Comparative sequence analysis of leucine-rich repeats (LRRs) within vertebrate toll-like receptors

Affiliations
Comparative Study

Comparative sequence analysis of leucine-rich repeats (LRRs) within vertebrate toll-like receptors

Norio Matsushima et al. BMC Genomics. .

Abstract

Background: Toll-like receptors (TLRs) play a central role in innate immunity. TLRs are membrane glycoproteins and contain leucine rich repeat (LRR) motif in the ectodomain. TLRs recognize and respond to molecules such as lipopolysaccharide, peptidoglycan, flagellin, and RNA from bacteria or viruses. The LRR domains in TLRs have been inferred to be responsible for molecular recognition. All LRRs include the highly conserved segment, LxxLxLxxNxL, in which "L" is Leu, Ile, Val, or Phe and "N" is Asn, Thr, Ser, or Cys and "x" is any amino acid. There are seven classes of LRRs including "typical" ("T") and "bacterial" ("S"). All known domain structures adopt an arc or horseshoe shape. Vertebrate TLRs form six major families. The repeat numbers of LRRs and their "phasing" in TLRs differ with isoforms and species; they are aligned differently in various databases. We identified and aligned LRRs in TLRs by a new method described here.
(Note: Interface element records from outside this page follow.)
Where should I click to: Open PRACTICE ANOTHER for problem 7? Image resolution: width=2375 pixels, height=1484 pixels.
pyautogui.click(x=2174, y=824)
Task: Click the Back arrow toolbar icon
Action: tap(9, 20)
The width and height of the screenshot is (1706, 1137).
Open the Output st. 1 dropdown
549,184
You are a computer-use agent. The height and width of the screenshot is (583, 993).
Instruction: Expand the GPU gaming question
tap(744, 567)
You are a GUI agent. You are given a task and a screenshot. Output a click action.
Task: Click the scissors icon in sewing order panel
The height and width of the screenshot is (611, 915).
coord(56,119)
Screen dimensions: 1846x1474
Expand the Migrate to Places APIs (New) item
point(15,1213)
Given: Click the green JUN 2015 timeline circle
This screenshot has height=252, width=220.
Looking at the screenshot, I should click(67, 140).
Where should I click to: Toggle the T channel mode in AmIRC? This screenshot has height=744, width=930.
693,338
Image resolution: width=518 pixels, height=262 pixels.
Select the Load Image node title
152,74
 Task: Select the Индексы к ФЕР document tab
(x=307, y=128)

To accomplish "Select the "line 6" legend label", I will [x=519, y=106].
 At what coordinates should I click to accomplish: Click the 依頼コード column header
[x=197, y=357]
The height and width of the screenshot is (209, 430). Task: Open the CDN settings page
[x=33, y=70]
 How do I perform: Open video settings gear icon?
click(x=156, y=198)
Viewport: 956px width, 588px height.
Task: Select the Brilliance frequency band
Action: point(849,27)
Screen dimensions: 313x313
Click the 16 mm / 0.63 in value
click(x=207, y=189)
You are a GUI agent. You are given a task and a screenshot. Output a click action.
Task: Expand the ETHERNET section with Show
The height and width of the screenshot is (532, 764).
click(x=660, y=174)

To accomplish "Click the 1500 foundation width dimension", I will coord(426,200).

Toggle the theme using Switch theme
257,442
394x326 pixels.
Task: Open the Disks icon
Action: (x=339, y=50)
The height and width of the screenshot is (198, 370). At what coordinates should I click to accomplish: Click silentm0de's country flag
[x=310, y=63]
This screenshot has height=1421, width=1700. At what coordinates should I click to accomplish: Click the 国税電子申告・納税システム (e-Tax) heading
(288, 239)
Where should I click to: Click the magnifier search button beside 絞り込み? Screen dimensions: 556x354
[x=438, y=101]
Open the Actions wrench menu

Results: The new method utilizes known LRR structures to recognize and align new LRR motifs in TLRs and incorporates multiple sequence alignments and secondary structure predictions. TLRs from thirty-four vertebrate were analyzed. The repeat numbers of the LRRs ranges from 16 to 28. The LRRs found in TLRs frequently consists of LxxLxLxxNxLxxLxxxxF/LxxLxx ("T") and sometimes short motifs including LxxLxLxxNxLxxLPx(x)LPxx ("S"). The TLR7 family (TLR7, TLR8, and TLR9) contain 27 LRRs. The LRRs at the N-terminal part have a super-motif of STT with about 80 residues. The super-repeat is represented by STTSTTSTT or _TTSTTSTT. The LRRs in TLRs form one or two horseshoe domains and are mostly flanked by two cysteine clusters including two or four cysteine residue.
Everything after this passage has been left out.